● **CONSIGNE**
Relevez toutes les personnes désignées par leur nom dans le texte sur la mémoire de Yasser Arafat.

● **TEXTE**

__________________________________________________

La mémoire de Yasser Arafat pèse encore lourd sur les rivalités politiques palestiniennes et le conflit avec Israël, neuf ans après sa mort inexpliquée, des analyses médicales accréditant la thèse d'un empoisonnement.

Le mouvement islamiste Hamas, qui gouverne la bande de Gaza, n'a pas autorisé les cérémonies anniversaires lundi, faute d'accord sur les modalités avec le Fatah, le mouvement d'Arafat.

En outre l'appel à manifester contre le Hamas à cette occasion, lancé par un groupe inconnu nommé «Tamarrod» (rébellion), inspiré de la mobilisation en Égypte contre le président islamiste Mohamed Morsi, déposé par l'armée, n'a pas été suivi à Gaza, face à une visibilité dissuasive des services de sécurité.

Le Hamas s'est félicité dans un communiqué dans la soirée de «l'échec de ce soi-disant "Tamarrod Gaza" à provoquer le chaos dans la bande de Gaza, où la vie a suivi son cours normal», saluant «un revers cinglant pour tous les mouvements suspects dans la région hostiles au courant islamique et aux forces de la résistance palestinienne».

Plusieurs journalistes qui interviewaient des habitants sur cet anniversaire, dont un vidéaste de l'AFP, ont été brièvement interpellés.

En Cisjordanie administrée par le Fatah, le président Mahmoud Abbas s'est engagé à «rechercher toute la vérité sur le décès de notre dirigeant Abou Ammar (nom de guerre d'Arafat, NDLR), quels que soient les complications et les obstacles».

Le neveu du défunt, Nasser al-Qidwa, président de la Fondation Yasser Arafat, qui accuse depuis neuf ans Israël de l'avoir empoisonné, a exhorté la direction palestinienne à «prendre une position politique claire condamnant Israël et lui en imputant la responsabilité» après les analyses médicales révélant des quantités anormales de polonium sur la dépouille.

«Cet anniversaire est plus important que les précédents en raison de la découverte de l'assassinat d'Abou Ammar par l'inoculation de poison», a affirmé Doaa Zaïda, une étudiante de Gaza.

__________________________________________________

● **DOCUMENTS SOURCES**
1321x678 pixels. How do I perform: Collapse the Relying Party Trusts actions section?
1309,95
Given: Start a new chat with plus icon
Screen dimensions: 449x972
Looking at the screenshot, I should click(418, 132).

__________________________________________________

● **RÉPONSE**
Yasser Arafat (aussi appelé Abou Ammar)
Mohamed Morsi
Mahmoud Abbas
Nasser al-Qidwa
Doaa Zaïda